106: Lessons Learned; 10 Years in Tech
Stephanie Williamson is a Director of Marketing Cloud Solutions Engineering Operations at Salesforce. She leads a team of eight phenomenal proposal writers and manages special projects that support the Solutions Engineering Operations Team. She celebrated her ten year anniversary with Salesorce in March. Stephanie has a passion for mentoring, volunteering and being involved in the Indianapolis community. She currently serves on the leadership committee for Salesforce Lean In Circles and has been an active mentor with Starfish.
Looking back at my ten years in the tech industry, I have faced a lot of challenges that have given me a long laundry list of “lessons learned.” If I had to pick the top three that have defined my career, they would be take risks, be your own advocate and get involved. I hope sharing some of my experiences will help other women in the tech world.
Lesson 1 – Don’t be afraid to take risks.
I haven’t always been in the tech world. I actually came from a marketing background and was working at a pharmaceutical recruiting company when I took the leap to work at ExactTarget. At the time, I took a pretty significant pay cut to change industries. A lot of my family and friends thought I was crazy for moving industries and taking a step back in my career. Looking back now, it was the best decision I ever made. I would never be where I am at now or have had such career opportunities if I would not have made the jump into the tech world. I spent a lot of time outweighing the pros and the cons, followed my heart, and was confident that my work ethic and eagerness to learn would help me to prove myself quickly.
I have also been given a couple of opportunities that have been instrumental in my career, but were huge risks for me personally. A mentor of mine recommended me for a position (ExactTarget at the time) helping with our expansion into Tokyo. I had a degree in International Business and had always wanted to use my skill sets, but had not had the opportunity to do so. I remember looking at the job description and thinking to myself “there is no way I can do this job, I don’t meet some of the requirements.” That negative self-talk almost prevented me from applying. I stepped back and leaned on my mentors who reassured me I was more than qualified and so I applied. I ended up taking the job and, to this day, it was one of the most unique and challenging work experiences of my life. It was a huge step out of my comfort zone to take the role, but it has been one of my biggest accomplishments.
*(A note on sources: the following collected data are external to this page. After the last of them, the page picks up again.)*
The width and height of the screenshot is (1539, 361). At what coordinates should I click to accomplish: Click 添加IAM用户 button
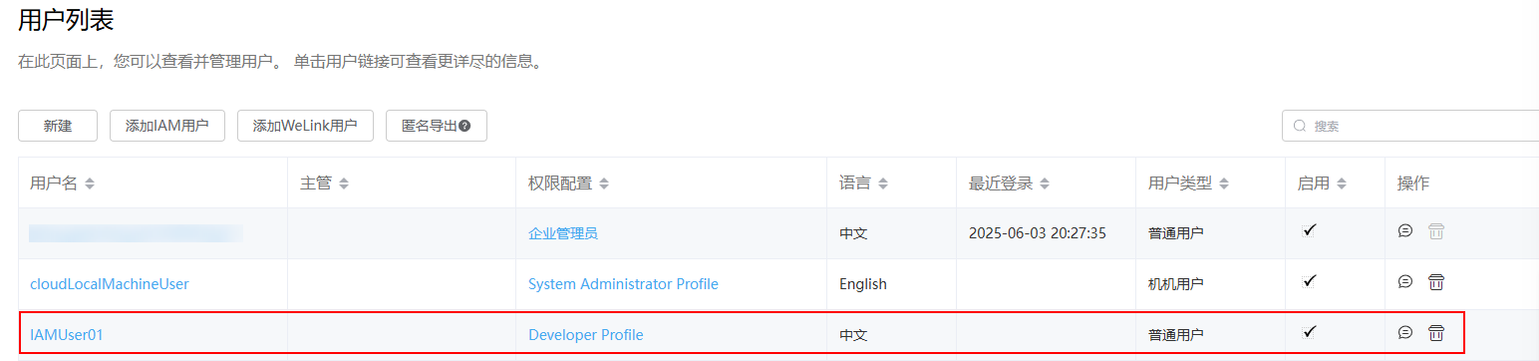167,126
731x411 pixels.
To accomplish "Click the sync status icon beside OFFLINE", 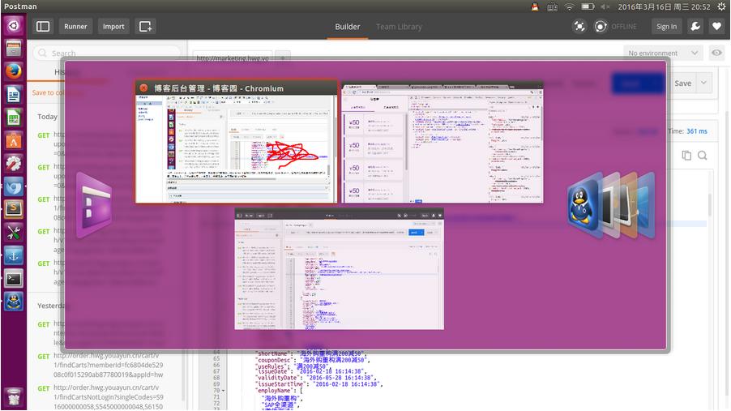I will coord(601,26).
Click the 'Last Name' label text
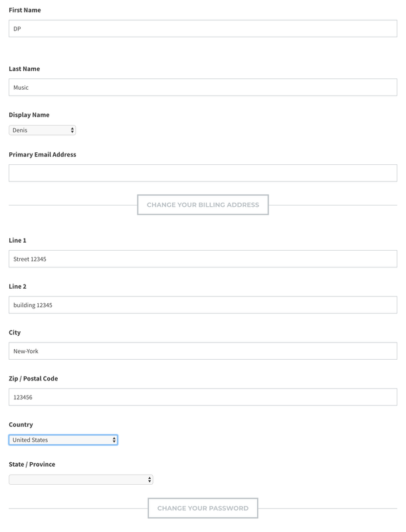Viewport: 406px width, 532px height. tap(24, 69)
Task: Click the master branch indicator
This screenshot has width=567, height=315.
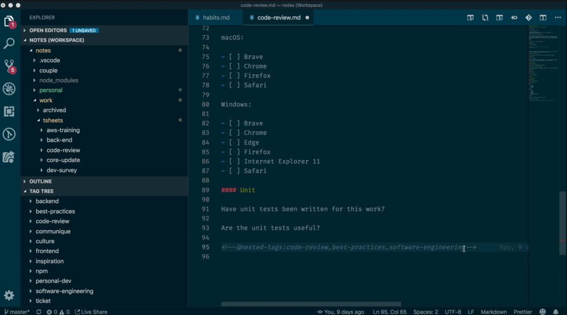Action: pyautogui.click(x=17, y=311)
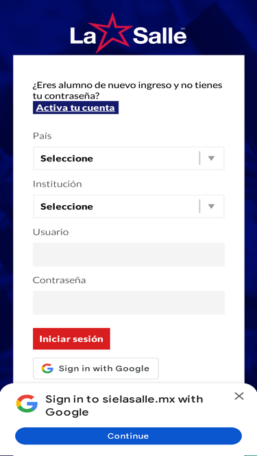Click the Usuario field label
Image resolution: width=257 pixels, height=456 pixels.
pos(51,232)
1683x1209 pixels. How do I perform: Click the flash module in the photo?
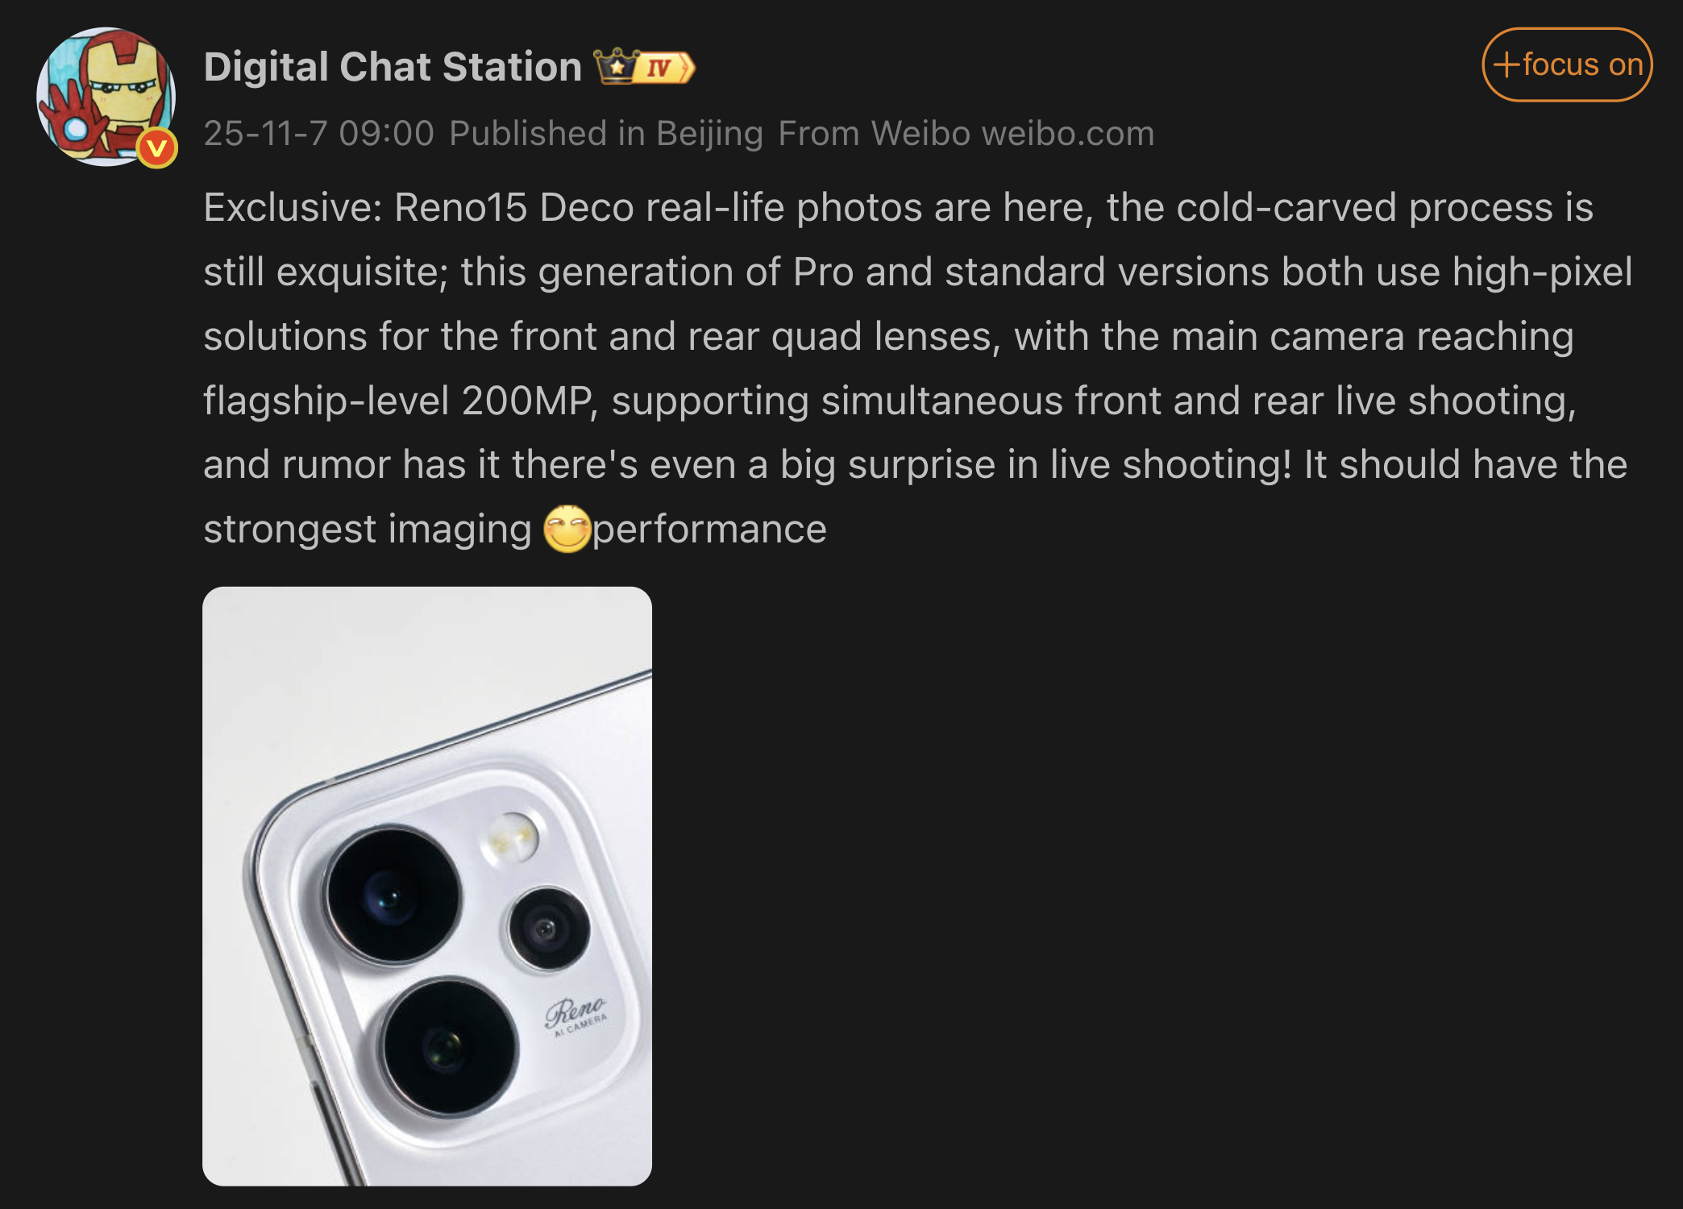click(509, 838)
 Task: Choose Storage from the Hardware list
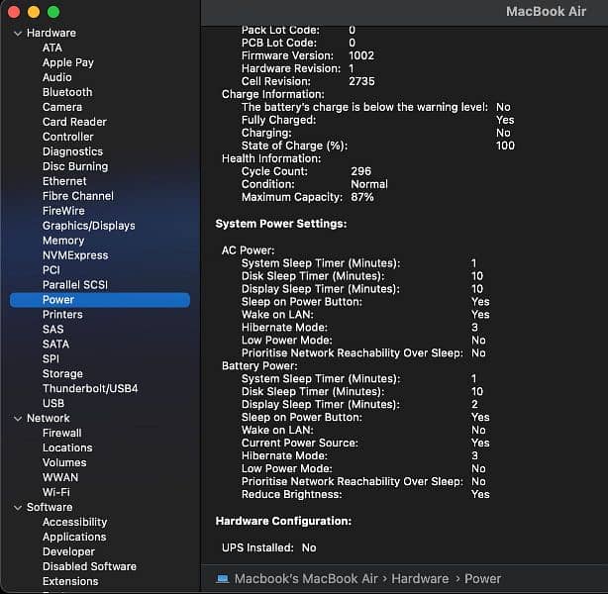coord(62,373)
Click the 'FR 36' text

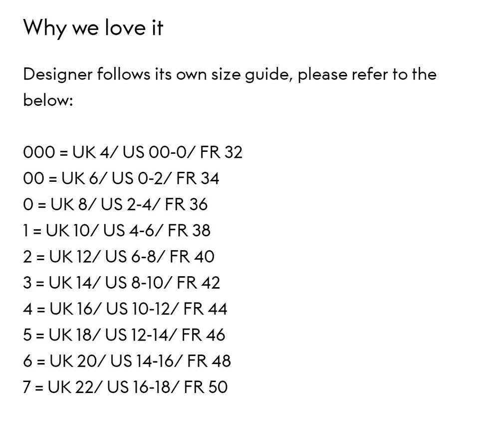[x=186, y=204]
Lesson 2 – Be Your Own Biggest Advocate
I learned a long time ago that the wisest thing I can do is be on my own side, and be an advocate for myself and other women in the community. I used to be very shy and leery of promoting my accomplishments. As a woman, I think there is often the perception that we come across “bragging,” as opposed to when men share their accomplishments.
For a long time, I held back sharing my successes until I got smart! A mentor once gave me the advice to document and always have a running “brag book” of my accomplishments. Creating this really changed my career. Every time I get an award, nice email, or praise, I document it immediately. I remember asking for my first promotion to Senior Marketing Consultant and it was honestly a breeze because I had pages of documentation to back up my ask. It was a no-brainer for my boss to promote me. If you don’t have the documentation to back up your ask, it is a much more challenging conversation.
Do not be afraid to share your accomplishments with your peers, boss and connections on social media. I feel as women we hold back on this and you should be promoting your successes!
Lesson 3 – Get Involved
The tech world is all about connections. I have always set a goal for myself to meet three new people in the tech community a year. I also am a firm believer in giving back to the community and becoming involved. Pick an organization you are passionate about and aligns with your strengths. You will meet mentors and build your personal brand, both within your company and outside of your normal work environment.